Exercise description — Can you reproduce the article on Colorado's 4/20 marijuana sales word for word, starting at "Flannels and beards" and ending at "state every April."?

Given passage —
How Much Money Is Spent on Pot in Colorado on 4/20?
Flannels and beards are hitting e-nails now? It must be hip.
Colorado has been a 4/20 destination for more than a decade, and the allure of tax dollars helped spur a legalization movement that now brings tens of millions of consumer dollars into the state every April.
Data from the Colorado Department of Revenue shows that Colorado made $2.49 million from the state's 2.9 percent marijuana sales tax in March 2016. (That includes medical and recreational dispensaries and doesn't count the 10 percent retail marijuana tax and other local taxes specific to cities and counties.) In May 2016, Colorado made $2.76 million from the same tax. But in April 2016, that tax total was significantly higher than in the preceding and following months: $3.29 million. Dispensary sales aren't just rising in April; they're rising annually, at an extremely fast rate.

[Saved data entries]
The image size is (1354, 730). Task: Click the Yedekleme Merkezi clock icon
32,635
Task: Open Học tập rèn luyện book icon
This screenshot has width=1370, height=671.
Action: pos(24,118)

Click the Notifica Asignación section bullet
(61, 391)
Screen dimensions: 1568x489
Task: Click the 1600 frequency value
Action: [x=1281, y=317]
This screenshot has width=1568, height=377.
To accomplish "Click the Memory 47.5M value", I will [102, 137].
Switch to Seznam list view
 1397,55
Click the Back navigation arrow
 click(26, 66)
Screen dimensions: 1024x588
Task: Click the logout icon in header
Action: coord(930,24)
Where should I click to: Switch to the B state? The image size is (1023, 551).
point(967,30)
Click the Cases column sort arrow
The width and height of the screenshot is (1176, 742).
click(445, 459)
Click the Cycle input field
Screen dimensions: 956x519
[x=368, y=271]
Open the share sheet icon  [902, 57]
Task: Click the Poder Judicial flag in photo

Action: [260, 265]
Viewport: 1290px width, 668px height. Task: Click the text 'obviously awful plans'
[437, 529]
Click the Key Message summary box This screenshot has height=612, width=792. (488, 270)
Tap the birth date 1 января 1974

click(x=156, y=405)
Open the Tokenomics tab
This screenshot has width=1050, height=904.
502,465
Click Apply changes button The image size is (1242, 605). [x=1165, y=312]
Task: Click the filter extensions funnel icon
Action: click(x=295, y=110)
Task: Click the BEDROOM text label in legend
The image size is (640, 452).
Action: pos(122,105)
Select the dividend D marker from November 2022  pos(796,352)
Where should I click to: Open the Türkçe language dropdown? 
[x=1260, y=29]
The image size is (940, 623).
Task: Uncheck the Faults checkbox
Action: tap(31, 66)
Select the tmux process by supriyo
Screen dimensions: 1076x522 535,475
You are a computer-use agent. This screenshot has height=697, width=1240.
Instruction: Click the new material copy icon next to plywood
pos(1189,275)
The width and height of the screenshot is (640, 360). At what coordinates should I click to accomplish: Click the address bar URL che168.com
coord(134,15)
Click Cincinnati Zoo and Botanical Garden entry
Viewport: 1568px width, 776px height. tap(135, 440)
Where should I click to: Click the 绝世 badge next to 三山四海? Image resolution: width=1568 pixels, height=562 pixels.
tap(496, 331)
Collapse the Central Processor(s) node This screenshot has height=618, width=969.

Final answer —
Flannels and beards are hitting e-nails now? It must be hip.
Colorado has been a 4/20 destination for more than a decade, and the allure of tax dollars helped spur a legalization movement that now brings tens of millions of consumer dollars into the state every April.